The rainbow lorikeets sit in the shrub in the garden and call for a sunflower seed delivery.  They have two rather different sorts of conversational tone.  The first one is sweet and chirpy, talkative.  The second is screechy, almost imitative of cockatoos in its harshness.  These little buggers are territorial - even amongst each other.   A long, long stream of seeds, laid out along the railing of the decking and flung onto the ground - enough for everyone - does not stop their in- and outfighting.  They will yell at birds twice their size without a qualm.  Must be something to do with those little demonic red eyes :)
Pic by Fir002, used under a GNU free documentation license
I have a soft spot for the rosellas.  Far more timid than the lorikeets, they wait their turn, slipping in where they can.  They have the lovely soft chirps and conversational tones of the lorikeets without the screech.  When I was a second-floor flat dweller in Kew over a decade ago, I would be visited each day by a bunch of these guys.  They helped me feel grounded whilst on the second floor, even as they flew in and flew out.
Pic by Fir002, used under a GNU free documentation license
Hills-dwellers may squirm to see this bird here because cockatoos are pests.  It is hard to be amenable to a large bird who insists on eating portions of your house and who bullies the smaller birds but oh, I really do have a soft spot for these creatures.  They are so smart and they are such good listeners.  They sometimes sit on the eaves of the house and watch me as I come out the door, bobbing their head, thinking it through, missing nothing.  Their screech at dusk is cacophanous.

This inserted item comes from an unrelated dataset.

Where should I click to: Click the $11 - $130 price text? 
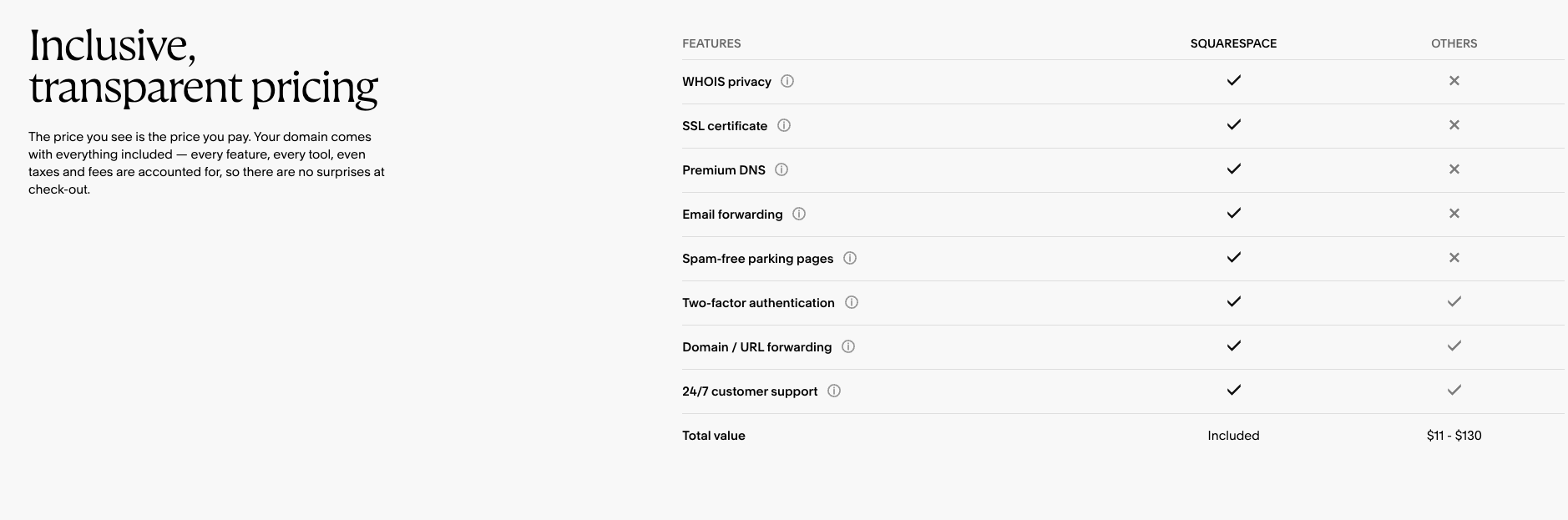coord(1454,436)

When I was an apprentice typesetter and our boss was away, one of my workmates brought in his pet cockatoo.  I sat working, with the excitement butterflies swimming around in delight in my stomach, with Ollie perched on my right shoulder, nibbling my ear.  These birds learn a lot and belie the term "birdbrain" at every turn.

Pic by Bloody Nick

The little kookaburra dudes have captured my heart - and the heart of a man I know who purchases mince especially to feed his gaggle of eight, who fly in from the surrounding trees to  grab a deftly-thrown portion from out of the air.  Their beaks make a most satisfying sound when they click them.

This one has been visiting for years.  Literally eats out of your hand.  Their shape is so round and satisfying, their call puts a smile on my face.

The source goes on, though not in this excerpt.